Thu, 15 Jun 2017 14:07:19 EST
It’s been over two months since I was named a HearStrong Champion.
I was sitting in my Monday afternoon design class when my phone buzzed—I had received an email stating that I was one of the new HearStrong Champions. Initially, I thought it wasn’t that big of a deal. I didn’t know much about the organization, and I came up with countless reasons to brush off an award that I would soon find to be incredibly eye opening and important.
After forwarding the acceptance email to my family—and having 20+ emails sent back and forth between us all, per usual—they told me I’d be silly not to attend the Champion ceremony (I was worried about missing a class!) and that my professor should support me attending (she totally did). The following week I ditched class like a pro college student and went to the ceremony sporting a handmade bowtie and my favorite khakis (so I could make a Jake from State Farm joke).
Speaking in front of over fifty hearing healthcare professionals about my story—my diagnosis, journey, and ownership of my hearing loss—reminded me of how I never let my hearing loss define me, but how I make it a part of me. In fact, if you ever met me, you’d hear at least one deaf joke or comment come out of my mouth in a conversation. With that mindset, I’m able to share my journey with pride and confidence.
So, I was born profoundly deaf in both ears (as was my brother who is five years my senior) and immediately given hearing aids. As time went on, my joy for speech therapy (something that I looked forward to—I’m quite the talker!) faded and my family had me retested only to find out that my hearing deteriorated significantly.

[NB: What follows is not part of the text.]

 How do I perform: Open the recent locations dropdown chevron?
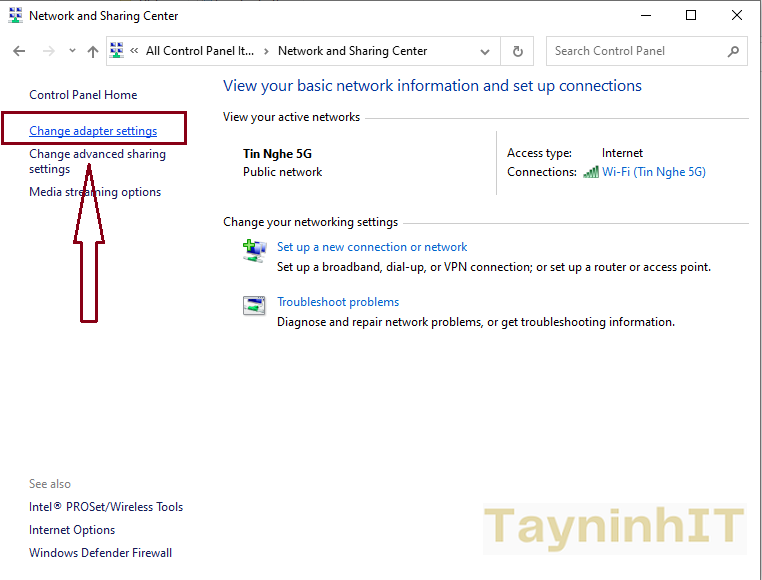(x=72, y=51)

My parents were faced with two options. I could either receive a cochlear implant or ditch hearing altogether and immerse myself in the Deaf world with ASL. Making such an important decision for your four-year-old child is intimidating, but my personality and dedication to speaking and listening made the choice obvious. Today, I’m still a unilateral cochlear implant wearer because I do so well with one and the process of retraining a second ear wasn’t worth the potential failure/low success rate.
That’s the medical side of things—*yawn*—but I will say, my cochlear implant has given me opportunities I never thought I’d have. From my first shocking hearing discovery (I learned that toast could talk — when, sadly, it was just my mom buttering the toast) to being at the top of my class in a very exclusive major at Syracuse University while juggling my own business and doing freelance design work, I have grown as a person regardless of being deaf.

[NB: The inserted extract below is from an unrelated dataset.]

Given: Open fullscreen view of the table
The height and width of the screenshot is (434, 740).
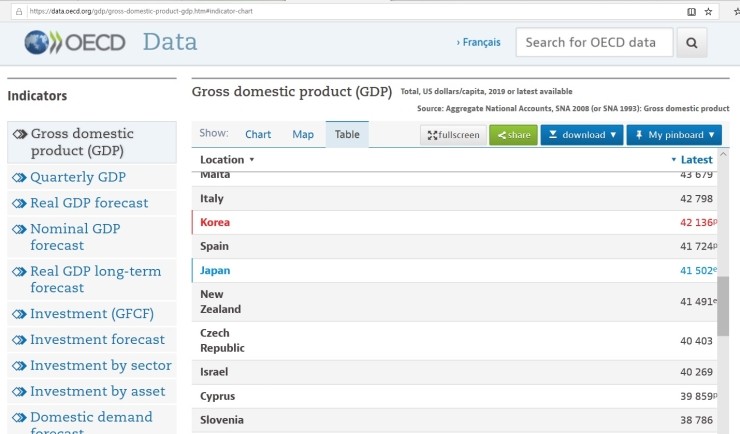Looking at the screenshot, I should point(453,135).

Notice how my point of where I am today didn’t mention my hearing loss? That’s because it’s not my sole identity, and it shouldn’t be for any hearing impaired/deaf person. Own it. Share your story. Educate. Make a difference. You have the privilege of something unique that some people don’t understand or know anything about. Be a strong advocate. Most importantly, you’re capable of absolutely anything — why should a hearing loss stop you? All of this is cheesy, I know, but I mean it... (Plus, cheesy sayings are my forte!)
Anyway, this is barely scratching the surface of who I am and my hearing loss story.
I am honored to be one of over 100 HearStrong Champions. Each of you HearStrong Champions are equally, if not more, remarkable in your own way. Like I said earlier, I love to talk! But I also love to read and learn too. I want to hear your stories. In fact, I’m sure I’m not the only one who wants to hear what you’re doing now: recent accomplishments, self-discovery moments, or even a funny hearing loss story that’s unique to you! I look forward to having my cup of coffee (or third...) and reading your rad stories and replies!